Sembra sempre più difficile distinguere le notizie vere da quelle false. Siamo bombardati di informazioni, di spunti, di suggerimenti, di foto e video. La possibilità di conoscere in tempo reale quello che accade in tutto il mondo è in realtà un dono preziosissimo. Probabilmente ci vorrà del tempo per trovare un equilibrio, è sempre stato così. E anche se sono molti a puntare il dito sulla rete, tanto che sembra che tutti i mali siano causati da questo nuovo strumento, in fondo è un po’ la solita “caccia alle streghe”. Quello che ci si dimentica o che non si coglie, infatti, è che fare informazione non è così scontato, non lo è mai stato e “creare” notizie false, lanciare titoli insesatti o faziosi, costruire scandali da non-notizie, modificare le foto o i video, è una pratica antica. “L’industria” delle notizie false funziona ed è redditizia. E non ne sono immuni quotidiani e magazine cartacei di rilevanza nazionale e internazionale (dal Corriere della Sera alla Cnn, per capirci) né telegiornali e programmi televisivi. Senza una personale e attenta lettura critica di una qualsiasi notizia (letta in un giornale, vista in tv o sui social) il rischio di comunicare qualcosa di falso, inesatto, scorretto, fazioso è altissima.
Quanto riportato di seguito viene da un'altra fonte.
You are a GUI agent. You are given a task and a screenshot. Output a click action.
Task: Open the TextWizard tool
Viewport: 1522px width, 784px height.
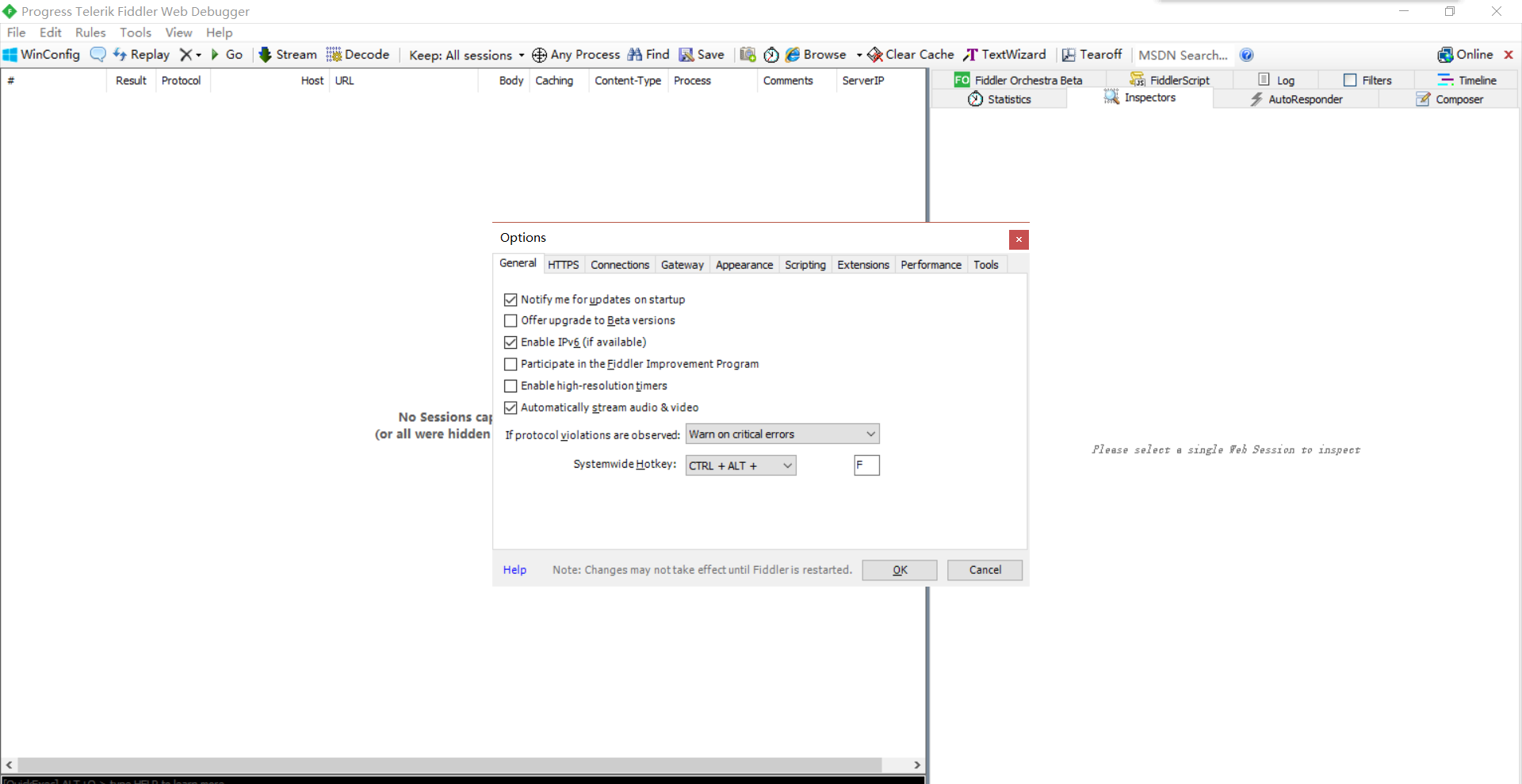(1004, 55)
Per quanto riguarda il web, una conferma arriva leggendo i dati del sondaggio Demos-Coop di dicembre 2017: si aggira infatti attorno al 56% la percentuale degli italiani che ha ammesso di aver creduto a una falsa notizia letta su internet. La metà (23%) ha ammesso di averla anche condivisa, Altro dato interessante: gli utenti social le hanno condivise nel doppio dei casi (16% vs 8%) rispetto agli utenti senza un account social. Da questo sondaggio risulta anche siano i giovani, tra 25 e 34 anni, ad avere creduto (63%) e condiviso (18%) maggiormente le fake news. E i più giovani? I nativi digitali? Per loro possiamo far riferimento allo studio dell’Università di Stanford “Evaluating information: the cornerstone of civic online reasoning” del 2016. La percentuale di studenti delle secondarie inferiori che non sapeva riconoscere una notizia vera da una falsa né distinguere news informative da opinioni o messaggi promozionali si aggirava attorno all’82%.
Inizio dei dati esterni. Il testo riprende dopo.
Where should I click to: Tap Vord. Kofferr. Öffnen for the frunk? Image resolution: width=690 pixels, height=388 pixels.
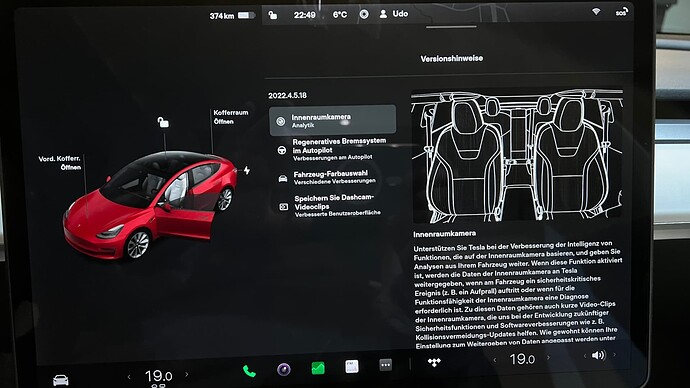click(x=59, y=163)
82% degli studenti delle secondarie inferiori non sapeva riconoscere una notizia vera da una falsa né distinguere news informative da opinioni o messaggi promozionali”
Eppure evitare di condividere notizie false e senza fondamento è possibile. Basta conoscere alcune piccole regole, e, soprattutto, prendersi un po’ di tempo per verificare prima di dare rilevanza e condividere ciò che abbiamo letto o ci è arrivato, magari da amici, con messaggio privato, con la preghiera di “condividere” o “girare ai contatti”.
Ci vengono in aiuto alcuni esperti, in particolare Craig Silverman, giornalista di Buzzfeed che ha sintetizzato “6 semplici cose da fare per verificare una notizia” e Claire Wardle che dirige proprio un network internazionale sulla verifica delle fonti online (Firts Draft News). Cosa possiamo fare quindi? Impegnare noi stessi e insegnare ai giovani a seguire alcuni semplici accorgimenti per evitare di diffondere immondizia invece che informazione.
– Fare attenzione all’URL: molti siti di bufale e fake news hanno un nome e un indirizzo internet che assomiglia moltissimo a quello di testate giornalistiche nazionali o a siti considerati affidabili. Puntano sulla disattenzione e sulla credibilità (un esempio tra i più evidenti: www.ilfattoquotiDAIno.it non è il sito della testata qiornalistica www.ilfattoquotiDIAno.it).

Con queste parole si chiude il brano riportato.